ISDATE() revisited

ISDATE is a wonderful function used to test if the underlying value is a valid date. I have often found developers wink-their-eyes in shock over ISDATE’s non-deterministic behaviour. I hope this small presentation will help developers use ISDATE with care.

What this function does?

ISDATE function returns 1 if the value/expression under test is a valid datetime and returns 0 for all other values.

Syntax

ISDATE (value/expression under test)

Let us know take a deep-dive into application of this function.
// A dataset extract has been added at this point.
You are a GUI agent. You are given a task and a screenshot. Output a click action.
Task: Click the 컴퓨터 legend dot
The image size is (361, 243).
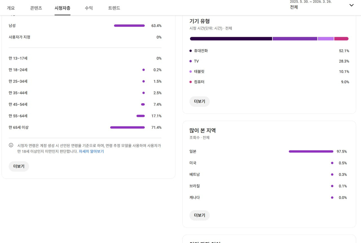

Though it would be very easy for me to list down what is valid (when function returns 1) and what is invalid (when function returns 0) date; it would be better to apply and check how this function behaves in different scenarios (build over different application sets, given below, with varied complexity). These will build-up our learning base very well.

Application Set – 1

Below is the list of queries where ISDATE is applied to different expressions. For all the these cases, consider that dateformat is set to DMY and language is set to English (US).

SELECT ISDATE('15/01/2012') -- Result returned = 1
SELECT ISDATE('15-01-2012') -- Result returned = 1
SELECT ISDATE('15-2012-01') -- Result returned = 1
SELECT ISDATE('01-15-2012') -- Result returned = 0
SELECT ISDATE('01-2012-15') -- Result returned = 0
SELECT ISDATE('2012-01-15') -- Result returned = 0
SELECT ISDATE('2012-15-01') -- Result returned = 1

As per ISDATE logic it is clear that for #1 and #2 the return value should be 1 and for all other it should be 0. But this is not the case!

#3 and #7 also have return value of 1. Why??

Because, SQL Server can implicitly convert expression (character string specifically) in #3 and #7 into valid datetime and for others (#4, #5 and #6) implicit conversion will fail with out-of-range conversion error. To demonstrate this, just try to execute the following code snippet in SSMS.

PRINT '@DT1'
DECLARE @DT1 DATETIME = '15/01/2012';

PRINT '@DT2'
DECLARE @DT2 DATETIME = '15-01-2012';

PRINT '@DT3'
DECLARE @DT3 DATETIME = '15-2012-01';

PRINT '@DT4'
DECLARE @DT4 DATETIME = '01-15-2012';

PRINT '@DT5'
DECLARE @DT5 DATETIME = '01-2012-15';

PRINT '@DT6'
DECLARE @DT6 DATETIME = '2012-01-15';

PRINT '@DT7'
DECLARE @DT7 DATETIME = '2012-15-01';

You will find the following error message for @DT4, @DT5 and @DT6
The conversion of a varchar data type to a datetime data type resulted in an out-of-range value.

Application Set – 2

Let us try to re-execute the same set of statements executed in Application Set – 1, but this time dateformat is set to MDY (SET DATEFORMAT MDY)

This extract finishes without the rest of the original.